Little Fugitive

Source: Alan Parker, ‘Little Fugitive’, in Geoffrey Macnab, Screen Epiphanies: Film-makers on the Films that Inspired Them (London: BFI/Palgrave Macmillan, 2009), pp. 127-128

Text: In Islington, there was an old fleapit cinema, the Blue Hall on Upper Street, just a bit further on from Angel, just past what is now called Screen on the Green, but which was called the Rex when I grew up. The Blue Hall was a classic fleapit. It ran anything they could get their hands on that was cheap to run – second run, third run, fourth run. I remember I was aged ten and I went to see this film, Little Fugitive, which was a black-and-white film shot in Brooklyn, about a little kid who ends up in Coney Island. It was so different to anything I had ever seen before. What I had seen before was either the very mediocre British movies or Hollywood movies. It was the very first film that was neither of those. It was a complete mistake, really, that I wandered in to see it. This fleapit running it wasn’t an arthouse theatre or anything like that. They didn’t exist in those days. I remember going to see this little film. It was the first film shot in a very naturalistic documentary style. It was the first film I had ever see that wasn’t manufactured to be a movie. I’ve looked it up since and I have seen quotes from Jean Luc Godard and Truffaut saying it influenced that whole era of film-making, which at the time I had no knowledge of whatsoever.

The film was made in 1953. I would have seen it a good year or so later. I remember being completely and utterly mesmerised by it. It was a classic moment of going back to school and telling everybody about it. I always remember I had to stand up in class and talk about it.
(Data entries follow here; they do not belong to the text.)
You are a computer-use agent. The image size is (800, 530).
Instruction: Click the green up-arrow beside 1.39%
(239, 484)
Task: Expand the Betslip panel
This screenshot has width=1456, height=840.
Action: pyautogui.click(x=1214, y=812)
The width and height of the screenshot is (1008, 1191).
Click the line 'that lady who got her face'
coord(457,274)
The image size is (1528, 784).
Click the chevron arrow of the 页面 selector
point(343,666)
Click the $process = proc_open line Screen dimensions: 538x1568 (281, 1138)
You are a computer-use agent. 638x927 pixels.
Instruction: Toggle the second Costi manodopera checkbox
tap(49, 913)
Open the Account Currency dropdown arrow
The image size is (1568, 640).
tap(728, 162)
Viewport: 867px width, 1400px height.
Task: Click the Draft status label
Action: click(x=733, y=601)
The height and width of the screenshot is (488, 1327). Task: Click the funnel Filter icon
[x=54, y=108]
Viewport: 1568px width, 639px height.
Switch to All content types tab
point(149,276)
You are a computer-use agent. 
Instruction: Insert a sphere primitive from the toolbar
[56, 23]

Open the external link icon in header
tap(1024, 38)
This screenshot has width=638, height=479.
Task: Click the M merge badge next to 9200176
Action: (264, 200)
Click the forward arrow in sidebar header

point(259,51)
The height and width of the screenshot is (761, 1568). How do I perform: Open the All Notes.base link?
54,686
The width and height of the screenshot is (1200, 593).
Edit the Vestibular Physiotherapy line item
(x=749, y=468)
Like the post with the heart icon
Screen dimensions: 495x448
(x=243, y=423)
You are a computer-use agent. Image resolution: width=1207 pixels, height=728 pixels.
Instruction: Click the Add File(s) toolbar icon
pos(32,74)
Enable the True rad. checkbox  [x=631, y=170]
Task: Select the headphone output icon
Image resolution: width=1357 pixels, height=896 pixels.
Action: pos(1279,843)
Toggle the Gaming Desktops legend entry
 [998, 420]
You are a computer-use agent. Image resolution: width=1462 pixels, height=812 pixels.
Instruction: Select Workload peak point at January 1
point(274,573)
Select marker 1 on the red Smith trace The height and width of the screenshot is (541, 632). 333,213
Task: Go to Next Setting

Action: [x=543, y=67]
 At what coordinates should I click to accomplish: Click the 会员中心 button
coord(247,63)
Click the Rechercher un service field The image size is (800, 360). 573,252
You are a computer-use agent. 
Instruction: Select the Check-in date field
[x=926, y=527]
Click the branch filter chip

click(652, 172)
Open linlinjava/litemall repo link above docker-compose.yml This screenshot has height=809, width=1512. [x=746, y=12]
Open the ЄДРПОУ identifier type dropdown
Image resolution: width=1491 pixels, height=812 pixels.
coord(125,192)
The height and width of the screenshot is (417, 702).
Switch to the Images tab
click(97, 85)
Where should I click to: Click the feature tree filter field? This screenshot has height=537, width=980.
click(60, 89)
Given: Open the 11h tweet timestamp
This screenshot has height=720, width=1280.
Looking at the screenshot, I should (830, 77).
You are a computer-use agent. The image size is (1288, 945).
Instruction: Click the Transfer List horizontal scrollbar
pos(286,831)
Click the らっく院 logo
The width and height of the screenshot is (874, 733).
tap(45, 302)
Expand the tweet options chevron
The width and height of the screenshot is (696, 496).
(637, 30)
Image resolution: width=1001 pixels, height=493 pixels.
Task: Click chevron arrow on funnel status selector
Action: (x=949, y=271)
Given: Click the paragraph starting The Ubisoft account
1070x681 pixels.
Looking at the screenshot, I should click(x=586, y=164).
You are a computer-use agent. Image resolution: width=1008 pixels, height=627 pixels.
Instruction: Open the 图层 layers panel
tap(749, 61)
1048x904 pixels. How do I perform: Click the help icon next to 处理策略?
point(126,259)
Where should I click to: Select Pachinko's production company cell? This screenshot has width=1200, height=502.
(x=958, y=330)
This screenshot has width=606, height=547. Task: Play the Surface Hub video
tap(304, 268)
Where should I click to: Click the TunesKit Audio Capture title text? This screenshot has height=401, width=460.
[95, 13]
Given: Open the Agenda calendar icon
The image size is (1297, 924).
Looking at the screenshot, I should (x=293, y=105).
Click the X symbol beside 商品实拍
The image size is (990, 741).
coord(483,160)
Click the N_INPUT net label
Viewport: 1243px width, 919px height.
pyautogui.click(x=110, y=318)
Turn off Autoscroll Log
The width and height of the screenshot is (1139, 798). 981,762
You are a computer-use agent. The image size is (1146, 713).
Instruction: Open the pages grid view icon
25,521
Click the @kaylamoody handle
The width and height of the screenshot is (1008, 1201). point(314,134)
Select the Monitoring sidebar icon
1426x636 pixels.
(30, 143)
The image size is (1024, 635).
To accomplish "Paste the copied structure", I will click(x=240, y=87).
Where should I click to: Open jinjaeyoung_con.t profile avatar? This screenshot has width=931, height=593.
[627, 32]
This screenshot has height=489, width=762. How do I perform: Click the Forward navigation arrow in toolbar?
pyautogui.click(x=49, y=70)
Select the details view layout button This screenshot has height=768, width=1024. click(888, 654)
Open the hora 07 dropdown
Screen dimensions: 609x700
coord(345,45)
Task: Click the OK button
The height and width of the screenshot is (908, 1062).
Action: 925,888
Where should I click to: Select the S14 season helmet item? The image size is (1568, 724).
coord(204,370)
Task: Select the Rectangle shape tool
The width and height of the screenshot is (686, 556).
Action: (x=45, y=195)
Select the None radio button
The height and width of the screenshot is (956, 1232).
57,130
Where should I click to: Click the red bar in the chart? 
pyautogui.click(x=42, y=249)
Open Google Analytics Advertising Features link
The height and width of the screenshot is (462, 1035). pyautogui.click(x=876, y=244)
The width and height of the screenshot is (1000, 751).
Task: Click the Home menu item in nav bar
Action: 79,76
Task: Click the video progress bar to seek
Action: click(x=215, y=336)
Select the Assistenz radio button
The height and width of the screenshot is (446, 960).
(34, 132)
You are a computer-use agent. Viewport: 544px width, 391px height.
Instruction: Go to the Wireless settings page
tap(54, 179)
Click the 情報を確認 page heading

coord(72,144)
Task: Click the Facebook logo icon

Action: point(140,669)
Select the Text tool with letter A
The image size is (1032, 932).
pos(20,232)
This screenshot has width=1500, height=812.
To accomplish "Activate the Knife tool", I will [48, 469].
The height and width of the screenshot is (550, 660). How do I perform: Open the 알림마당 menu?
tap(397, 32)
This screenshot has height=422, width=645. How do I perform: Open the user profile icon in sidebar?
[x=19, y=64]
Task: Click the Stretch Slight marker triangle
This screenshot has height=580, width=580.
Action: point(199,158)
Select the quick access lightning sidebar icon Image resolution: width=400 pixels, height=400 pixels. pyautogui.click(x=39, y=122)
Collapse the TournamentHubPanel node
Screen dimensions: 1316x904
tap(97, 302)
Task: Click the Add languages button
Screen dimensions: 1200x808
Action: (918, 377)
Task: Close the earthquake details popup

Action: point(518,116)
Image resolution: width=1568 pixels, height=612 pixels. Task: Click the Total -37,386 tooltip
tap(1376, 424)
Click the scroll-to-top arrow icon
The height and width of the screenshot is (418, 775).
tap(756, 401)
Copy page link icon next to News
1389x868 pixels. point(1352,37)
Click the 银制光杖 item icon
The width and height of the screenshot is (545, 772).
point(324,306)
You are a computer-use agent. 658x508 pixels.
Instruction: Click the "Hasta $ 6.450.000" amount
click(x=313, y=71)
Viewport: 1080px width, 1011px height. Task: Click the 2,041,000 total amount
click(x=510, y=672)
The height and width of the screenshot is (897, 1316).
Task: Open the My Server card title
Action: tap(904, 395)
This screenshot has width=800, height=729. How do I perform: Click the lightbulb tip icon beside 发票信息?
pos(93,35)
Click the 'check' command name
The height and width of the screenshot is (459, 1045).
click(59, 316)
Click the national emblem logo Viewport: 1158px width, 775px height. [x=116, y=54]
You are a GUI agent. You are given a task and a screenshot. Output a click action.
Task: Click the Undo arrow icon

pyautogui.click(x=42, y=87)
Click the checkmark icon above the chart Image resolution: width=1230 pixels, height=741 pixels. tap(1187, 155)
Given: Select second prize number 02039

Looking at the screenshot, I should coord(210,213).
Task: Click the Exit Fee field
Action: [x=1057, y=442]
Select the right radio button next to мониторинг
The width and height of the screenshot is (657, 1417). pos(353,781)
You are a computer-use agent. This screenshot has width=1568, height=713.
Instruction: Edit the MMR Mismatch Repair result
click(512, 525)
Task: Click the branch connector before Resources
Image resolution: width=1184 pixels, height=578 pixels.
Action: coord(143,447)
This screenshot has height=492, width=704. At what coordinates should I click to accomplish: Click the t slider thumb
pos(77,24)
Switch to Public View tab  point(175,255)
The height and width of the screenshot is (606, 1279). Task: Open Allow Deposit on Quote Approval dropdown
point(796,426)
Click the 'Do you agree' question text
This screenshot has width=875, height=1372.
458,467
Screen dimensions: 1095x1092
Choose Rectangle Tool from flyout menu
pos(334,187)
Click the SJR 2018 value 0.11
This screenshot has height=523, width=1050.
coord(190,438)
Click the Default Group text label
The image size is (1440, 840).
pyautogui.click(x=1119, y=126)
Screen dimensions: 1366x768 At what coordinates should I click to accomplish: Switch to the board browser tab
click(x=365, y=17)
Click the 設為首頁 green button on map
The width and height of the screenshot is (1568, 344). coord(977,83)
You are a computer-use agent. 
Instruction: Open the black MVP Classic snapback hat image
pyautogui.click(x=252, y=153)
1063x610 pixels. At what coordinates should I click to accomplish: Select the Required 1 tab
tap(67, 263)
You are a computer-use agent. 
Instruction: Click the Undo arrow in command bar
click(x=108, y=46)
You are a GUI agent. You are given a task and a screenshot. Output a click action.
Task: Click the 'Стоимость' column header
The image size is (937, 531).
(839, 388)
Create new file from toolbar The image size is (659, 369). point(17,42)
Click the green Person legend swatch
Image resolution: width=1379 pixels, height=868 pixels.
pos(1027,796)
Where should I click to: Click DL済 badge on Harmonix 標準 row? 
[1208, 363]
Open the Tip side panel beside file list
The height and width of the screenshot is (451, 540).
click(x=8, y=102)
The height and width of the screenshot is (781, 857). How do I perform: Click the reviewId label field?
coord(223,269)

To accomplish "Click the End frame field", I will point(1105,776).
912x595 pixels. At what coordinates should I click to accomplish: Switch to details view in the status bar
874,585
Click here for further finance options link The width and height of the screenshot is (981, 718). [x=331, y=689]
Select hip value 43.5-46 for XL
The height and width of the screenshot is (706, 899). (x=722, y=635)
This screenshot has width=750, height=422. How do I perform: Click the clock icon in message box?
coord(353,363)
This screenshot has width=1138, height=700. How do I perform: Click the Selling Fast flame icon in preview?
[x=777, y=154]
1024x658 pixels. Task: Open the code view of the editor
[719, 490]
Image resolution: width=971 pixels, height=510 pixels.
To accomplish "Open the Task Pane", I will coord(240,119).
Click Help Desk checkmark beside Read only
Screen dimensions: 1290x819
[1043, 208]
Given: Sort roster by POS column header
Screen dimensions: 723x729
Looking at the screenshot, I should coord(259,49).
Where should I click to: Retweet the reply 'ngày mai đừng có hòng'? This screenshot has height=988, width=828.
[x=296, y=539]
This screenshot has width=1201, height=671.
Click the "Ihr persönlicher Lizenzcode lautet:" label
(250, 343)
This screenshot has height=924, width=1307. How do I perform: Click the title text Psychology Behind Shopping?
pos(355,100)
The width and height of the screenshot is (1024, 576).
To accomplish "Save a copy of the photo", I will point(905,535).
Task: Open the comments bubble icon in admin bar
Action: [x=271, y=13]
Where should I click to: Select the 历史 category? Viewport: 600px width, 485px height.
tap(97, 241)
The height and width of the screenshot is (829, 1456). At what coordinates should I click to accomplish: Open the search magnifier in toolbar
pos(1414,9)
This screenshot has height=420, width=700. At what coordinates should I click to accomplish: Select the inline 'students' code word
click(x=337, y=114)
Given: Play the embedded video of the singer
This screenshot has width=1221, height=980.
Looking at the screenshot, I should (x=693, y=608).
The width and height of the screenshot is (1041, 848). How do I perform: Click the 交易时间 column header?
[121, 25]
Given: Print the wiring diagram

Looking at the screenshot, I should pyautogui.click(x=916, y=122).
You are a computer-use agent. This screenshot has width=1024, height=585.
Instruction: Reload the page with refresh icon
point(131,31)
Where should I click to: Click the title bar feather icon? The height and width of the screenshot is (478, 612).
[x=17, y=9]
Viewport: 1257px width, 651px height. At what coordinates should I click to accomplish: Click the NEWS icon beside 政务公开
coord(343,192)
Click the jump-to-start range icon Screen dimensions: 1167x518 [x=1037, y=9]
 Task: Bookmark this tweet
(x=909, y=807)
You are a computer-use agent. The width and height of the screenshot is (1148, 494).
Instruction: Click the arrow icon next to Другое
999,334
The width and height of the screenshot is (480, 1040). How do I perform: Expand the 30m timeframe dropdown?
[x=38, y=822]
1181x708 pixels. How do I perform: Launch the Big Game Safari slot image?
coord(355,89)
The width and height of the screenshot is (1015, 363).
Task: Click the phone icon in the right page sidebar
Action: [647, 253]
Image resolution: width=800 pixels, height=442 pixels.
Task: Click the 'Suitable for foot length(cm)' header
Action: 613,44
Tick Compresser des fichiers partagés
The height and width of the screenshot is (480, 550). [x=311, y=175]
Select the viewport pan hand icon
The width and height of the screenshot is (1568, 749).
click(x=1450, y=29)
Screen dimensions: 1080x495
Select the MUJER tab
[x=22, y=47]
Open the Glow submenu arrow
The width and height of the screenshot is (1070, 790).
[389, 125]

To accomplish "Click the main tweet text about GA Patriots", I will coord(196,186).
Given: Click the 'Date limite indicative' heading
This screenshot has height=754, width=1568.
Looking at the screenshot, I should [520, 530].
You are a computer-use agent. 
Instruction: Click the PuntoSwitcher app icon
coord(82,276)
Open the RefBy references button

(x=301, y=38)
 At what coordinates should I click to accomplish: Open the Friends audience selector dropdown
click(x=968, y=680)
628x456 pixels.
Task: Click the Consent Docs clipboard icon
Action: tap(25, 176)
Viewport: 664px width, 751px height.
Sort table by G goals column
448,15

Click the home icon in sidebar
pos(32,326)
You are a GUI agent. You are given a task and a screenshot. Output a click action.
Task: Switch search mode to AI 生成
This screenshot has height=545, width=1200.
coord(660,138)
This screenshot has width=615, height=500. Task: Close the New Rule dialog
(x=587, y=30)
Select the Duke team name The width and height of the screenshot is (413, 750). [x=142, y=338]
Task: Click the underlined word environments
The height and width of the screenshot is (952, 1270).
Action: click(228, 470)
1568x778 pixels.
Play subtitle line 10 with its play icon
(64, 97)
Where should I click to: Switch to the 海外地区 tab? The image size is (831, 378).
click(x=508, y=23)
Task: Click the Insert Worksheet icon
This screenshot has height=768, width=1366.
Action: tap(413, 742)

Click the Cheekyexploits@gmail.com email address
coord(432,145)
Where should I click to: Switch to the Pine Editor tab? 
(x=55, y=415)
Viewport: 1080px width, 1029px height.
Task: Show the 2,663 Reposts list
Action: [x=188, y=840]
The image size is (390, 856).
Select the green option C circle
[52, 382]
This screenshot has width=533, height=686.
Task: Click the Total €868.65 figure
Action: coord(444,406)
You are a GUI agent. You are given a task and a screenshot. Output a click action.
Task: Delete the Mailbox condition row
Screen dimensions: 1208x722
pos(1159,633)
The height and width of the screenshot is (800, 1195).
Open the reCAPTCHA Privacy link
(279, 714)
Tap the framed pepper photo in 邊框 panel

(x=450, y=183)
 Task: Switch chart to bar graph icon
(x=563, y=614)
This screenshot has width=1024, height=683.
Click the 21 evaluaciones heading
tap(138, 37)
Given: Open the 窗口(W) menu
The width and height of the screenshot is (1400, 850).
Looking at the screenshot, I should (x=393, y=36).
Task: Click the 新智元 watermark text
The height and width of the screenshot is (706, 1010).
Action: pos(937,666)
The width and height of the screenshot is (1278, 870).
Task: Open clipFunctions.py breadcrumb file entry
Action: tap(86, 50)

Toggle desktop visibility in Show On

In my ignorance, I couldn’t even pronounce the word fugitive because it is never said in the film. I remember standing up and I got a lot of laughs because I said I went to see this film, ‘Little Fuggitive’. ‘Fugg-itive’ sounded very rude. I was then put right by the teacher that it was actually pronounced ‘fugitive’. It’s an odd word, not a word that at ten I would have used in Islington.

The film was hugely influential. From then on, I went to see everything I could possibly see. Up to that point, cinema was just somewhere you went when you were bored.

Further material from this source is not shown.